I have no idea what you mean by "pushback" - kinda sounds like you are describing the acoustic suspension effect but there is no such thing in an open back cab (they do nothing except delay the front and back waves hitting each other in order to get some bass response that would otherwise be cancelled out). ...though there would be a bit of that if your semi-open cab is behaving like a mistuned bass reflex (ported) as I suggested earlier - in that case what it sounds like you're saying makes total sense. The opening in the back is an accidental port tuned so low that it's a woof monster. Open up the back completely and see what happens.

Could also be that the speaker has a particularly soft suspension and just moves a lot - that's not what I recall Jensens being like though. It will certainly appear to move more than a 6 or 8 inch due to the size difference. ... wait [google, google] those Champions are 25 watts. That's around the power handling limit for a C12R (personally, with the size of that magnet, I'd say that's a bit optimistic). You could just be running the speaker at or close to it's limits. Converting to a proper sealed cab would take the edge off that (if that's the case - easier to try full open back first to see if the problem is accidental bass reflex).



cboutilier said:


> My 1x15 closed back cab with the Jensen C15n is rediculously bassy. If I'm turned up loud, I have to keep my bass control at 3 or 4 max. And that's with my Tele and the tone knob rolled down nearly halfway.


Tone knobs roll off treble - try opening that up and see what happens; might balance better. A closed back 15 will be bassy; that's just what they do. Jensen 12s are not that bassy in an open back or even sealed cabs.


----------



## epis (Feb 25, 2012)

Hi Mark, what are your cab dimensions ? How deep it is ?


----------



## mhammer (Nov 30, 2007)

epis said:


> Hi Mark, what are your cab dimensions ? How deep it is ?

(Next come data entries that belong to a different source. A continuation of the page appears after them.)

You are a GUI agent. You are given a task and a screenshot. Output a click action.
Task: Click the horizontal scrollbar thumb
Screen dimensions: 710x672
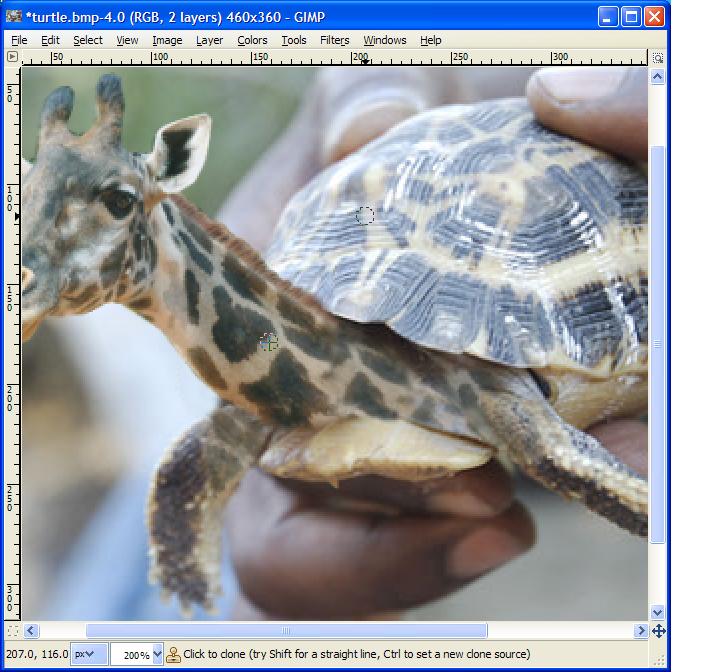click(x=286, y=631)
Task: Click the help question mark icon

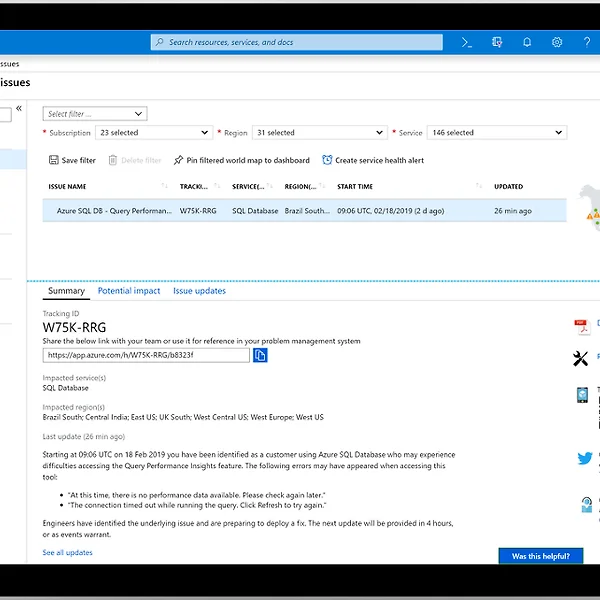Action: [586, 42]
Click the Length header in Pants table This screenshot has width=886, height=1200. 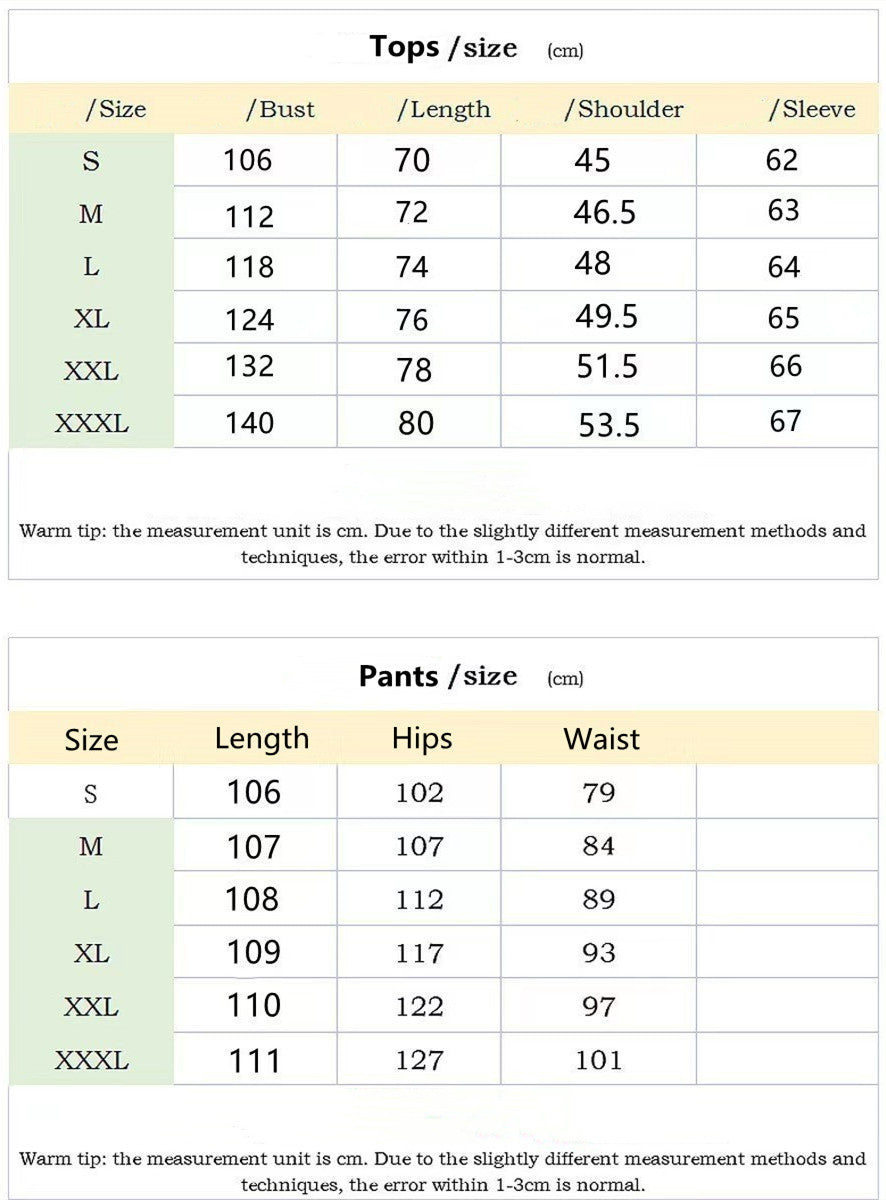tap(262, 739)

Baffle is 20 x 16.5". Outside cab dimensions are 21.5W x 19H x 12D.


----------



## epis (Feb 25, 2012)

Your cab is too deep, that "amplifies" low end, you shouldn't go more than 8" for your sound preferences. Cheers, Damir


----------



## epis (Feb 25, 2012)

Width and height of your cab are good for oversized 1x12 cab, I like the sound of them, full and rich with big bottom, but never go more then 9 1/2 deep (standard 10" pine from Home depot). Even greenback in cab like this would sound big and rich.


----------



## greco (Jul 15, 2007)

epis said:


> Width and height of your cab are good for oversized 1x12 cab, I like the sound of them, full and rich with big bottom, but never go more then 9 1/2 deep (standard 10" pine from Home depot). Even greenback in cab like this would sound big and rich.


This maximum depth of 9 1/2 inches only applies to closed back cabs...Correct?

How do you determine the "best" depth for a cab with a back that is 1/4 to 1/3 open?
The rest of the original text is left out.